CVE-2025-55727 is a critical remote code execution vulnerability affecting the xwiki-pro-macros component of the XWiki platform, specifically in versions from 1.0 up to but not including 1.26.5. The vulnerability arises due to improper neutralization of directives in dynamically evaluated code (CWE-95), commonly known as 'Eval Injection.' The root cause is the lack of escaping for the 'width' parameter in the column macro of the XWiki Remote Macros plugin, which is used for migrating content from Confluence. This parameter is processed without proper sanitization in XWiki syntax, allowing an attacker with edit permissions on any page or access to the CKEditor converter to inject malicious XWiki syntax. If the macro is installed by a user with programming rights, this injection can escalate to remote code execution on the server. Even without programming rights, an attacker can execute Velocity code with wiki admin privileges, leading to full compromise of the wiki instance. The vulnerability is exploitable remotely without authentication or user interaction, as indicated by the CVSS vector (AV:N/AC:L/PR:N/UI:N). The flaw affects the confidentiality, integrity, and availability of the system, as attackers can execute arbitrary code, potentially leading to data theft, defacement, or denial of service. The issue was patched in version 1.26.5 of xwiki-pro-macros, which properly escapes the 'width' parameter to prevent injection. No known exploits are reported in the wild yet, but the critical severity and ease of exploitation make this a high-risk vulnerability for affected deployments.

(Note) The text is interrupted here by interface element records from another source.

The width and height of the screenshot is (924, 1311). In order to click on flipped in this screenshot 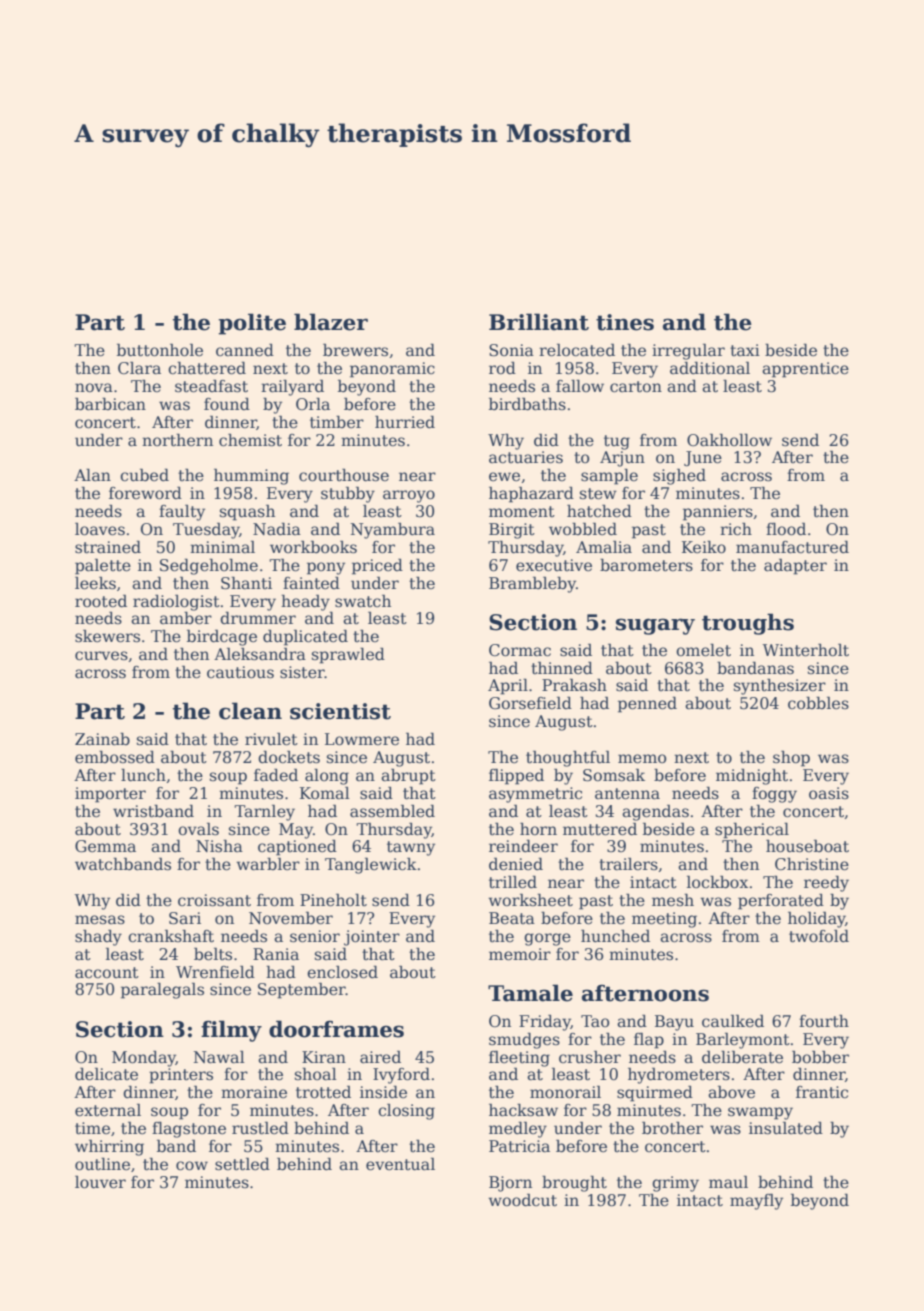, I will do `click(516, 776)`.
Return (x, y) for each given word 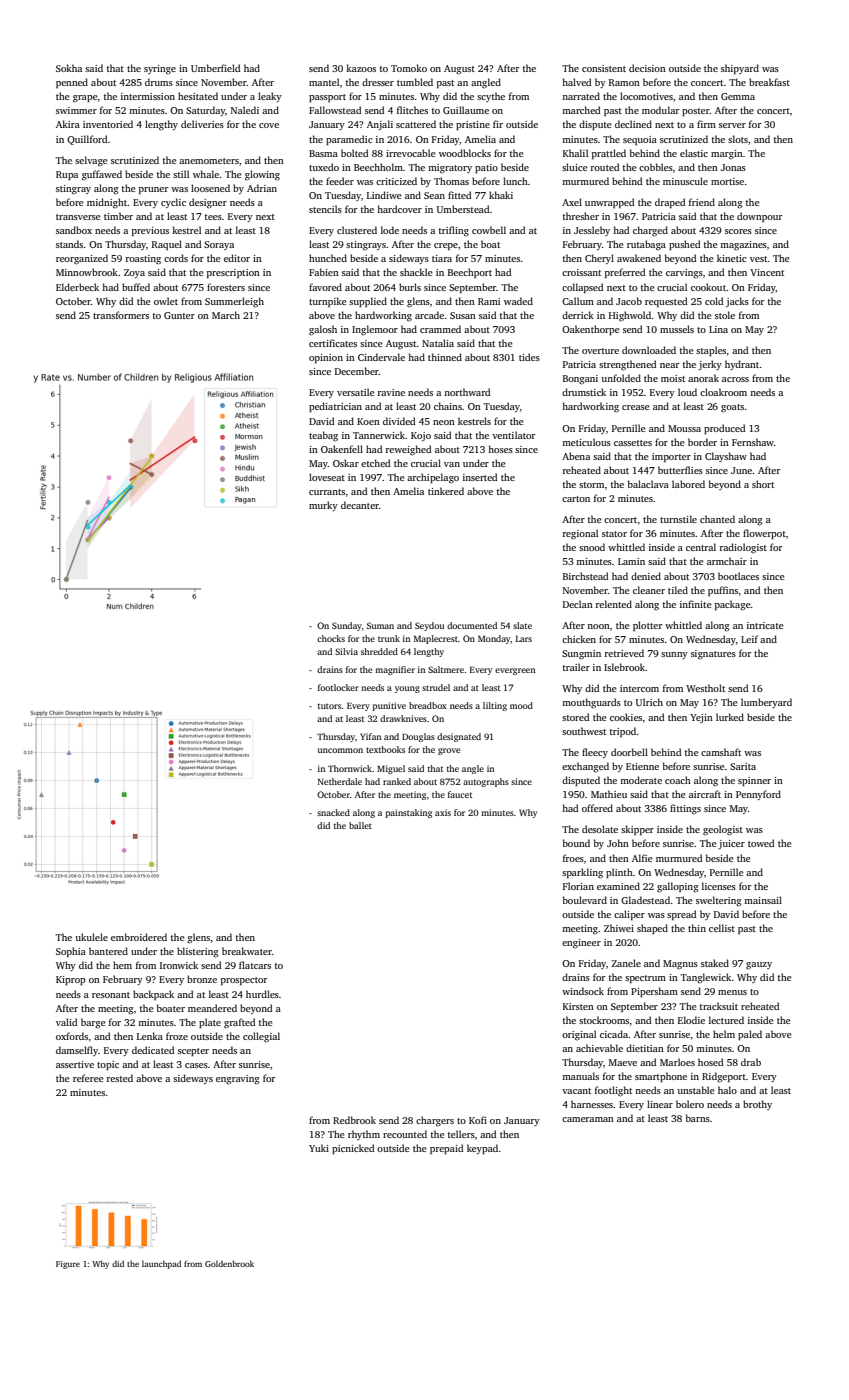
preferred (625, 273)
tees (213, 217)
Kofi (478, 1120)
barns (698, 1118)
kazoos (361, 68)
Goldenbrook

For European organizations using XWiki with the vulnerable xwiki-pro-macros versions, this vulnerability poses a severe risk. Attackers can gain full control over the wiki platform, which often contains sensitive corporate documentation, internal communications, and project data. The ability to execute arbitrary code remotely without authentication means that attackers can compromise the confidentiality of sensitive information, alter or delete critical data, and disrupt business operations by causing service outages. This is particularly impactful for organizations relying on XWiki for knowledge management, compliance documentation, or collaborative workflows. Additionally, compromised wiki servers can be used as pivot points for lateral movement within corporate networks, increasing the risk of broader breaches. The vulnerability also threatens the integrity of information, which can have regulatory and reputational consequences under European data protection laws such as GDPR. Given the critical CVSS score of 10, the potential impact on European enterprises is substantial, especially for sectors like finance, healthcare, government, and critical infrastructure where XWiki might be deployed.

European organizations should immediately assess their XWiki deployments to identify if xwiki-pro-macros versions prior to 1.26.5 are in use. The primary mitigation is to upgrade the xwiki-pro-macros plugin to version 1.26.5 or later, which contains the patch that properly escapes the 'width' parameter. Until the upgrade is applied, organizations should restrict edit permissions and CKEditor converter access to trusted users only, ideally limiting programming rights to a minimal set of administrators. Implementing strict input validation and sanitization policies for wiki content can reduce risk, although this is a partial mitigation. Monitoring wiki logs for unusual syntax injection patterns or unexpected Velocity code execution attempts can help detect exploitation attempts. Network-level protections such as web application firewalls (WAFs) can be tuned to detect and block suspicious payloads targeting the vulnerable macro parameters. Finally, organizations should ensure that backup and recovery procedures are in place to restore integrity in case of compromise.